In this study, the arousal disorder had the greatest prevalence (about 48%). Pain and disorders in sexual desire, lubrication, orgasm, and sexual satisfaction had prevalence rates of 39%, 51%, 38%, 40%, and 35%, respectively. Ramezani and coworkers found disorder in sexual desire as the most prevalent (65.8%) form of SD. They reported the prevalence rates of sexual pain, arousal disorder, and orgasmic disorder as 35.2%, 59.6%, and 35.2%, respectively (9). In a review study, Aggarwal and coworkers highlighted the orgasmic disorder as the most prevalent (91.7%) form of SD. Moreover, lubrication disorder affected 19% of the women (43).

In the present study, increasing age and duration of marriage increased the prevalence of different forms of FSD, that is, pain and disorders in desire, arousal, lubrication, orgasm, and satisfaction. Also, the increase in age affects the sexual response cycle and the physiology of marital affection and creates hormonal changes. As a result, sexual desire and frequency decrease, which ultimately leads to a reduction in marital satisfaction (44).

Other factors increasing the prevalence of FSD included depression, low education, and chronic illnesses. Convery and coworkers reported that women with a higher educational level had a lower SD and attributed this to reasons such as increased awareness and less negative attitudes (45). Also, chronic diseases due to decreased physical strength, reduced ability to perform daily activities, hospitalization, and, eventually, depression caused by the disease can be a major contributors to sexual problems (46). On the other hand, depressed people experience persistent insensibility, more frustration, helplessness, worthless, guilt, and generally lose their attachment to life, work, and even sex (47).
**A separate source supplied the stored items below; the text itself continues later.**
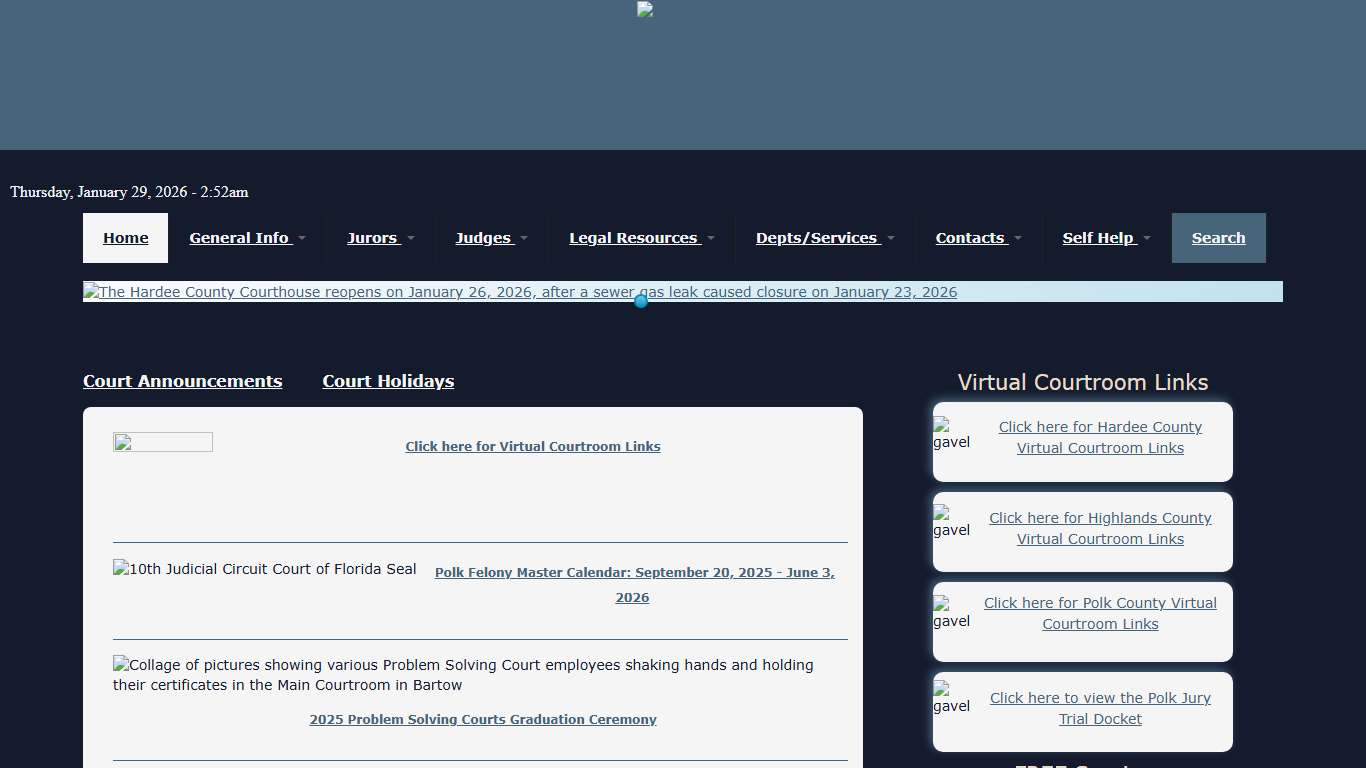Screen dimensions: 1366x768
Task: Click the Search button
Action: [1218, 238]
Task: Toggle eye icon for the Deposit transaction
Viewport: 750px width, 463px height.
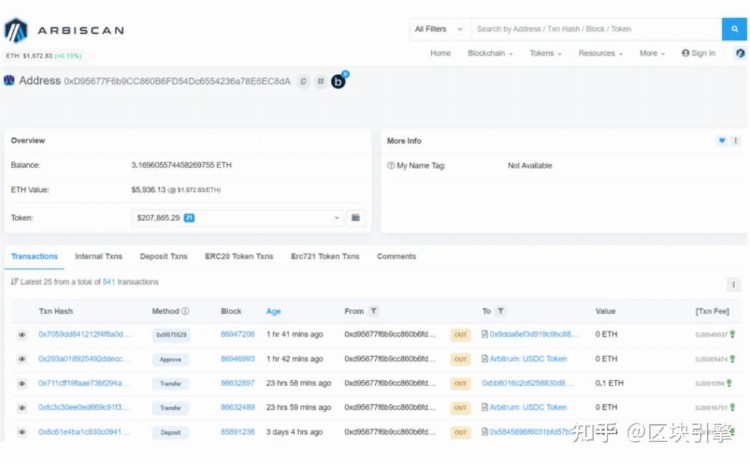Action: click(22, 433)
In this meta-analysis, we only focused on studies evaluating the prevalence of SD in women of reproductive age. While the different prevalence of FSD in various populations may demonstrate the effects of conditions (e.g., culture) on sexual problems, they may also be caused by women's unwillingness to discuss their sexual problems, their perception of sexual problems, and the prevailing sexual culture in different countries. Nevertheless, considering the high prevalence of SD in many countries including Iran, and since SD has a significant impact on marital satisfaction, the intimacy between couples and their quality of life, healthcare providers are recommended to provide women of reproductive age with SD-related advice and counseling to promote public health and marital satisfaction. A limitation of this study was collecting data from cross-sectional studies performed only on women of reproductive age. Moreover, as women might be unwilling to respond to questions about their private sexual life, the results obtained by the reviewed studies may be inaccurate. Furthermore, only studies using the FSFI were included in this systematic review and based on this questionnaire, we classified SD into six domains (hypoactive desire disorder, arousal disorder, orgasmic disorder, dyspareunia, lubrication disorder, and satisfaction disorder). The diagnostic and statistical manual of mental disorders (DSM5) has classified SD into three domains: sexual interest/arousal, genito–pelvic pain/penetration, and orgasmic disorder. This may be the most important limitation of our study. Finally, the education level of the respondents (which might have affected their responses to the items in the questionnaire) was not considered in the selected studies. One of the strengths of this study is an exclusive review of studies that only used the FSFI questionnaire, as well as the examination of studies that were conducted only on women of reproductive age, which reduces the bias.

5. Conclusion

The prevalence of SD varies in women of reproductive age in different countries. Considering the importance of female SD, further studies are needed to facilitate the development of relevant educational interventions.

Conflict of Interest

The authors declare that they have no conflict of interest.

Acknowledgements

The authors would like to thank the reviewer for their valuable comments.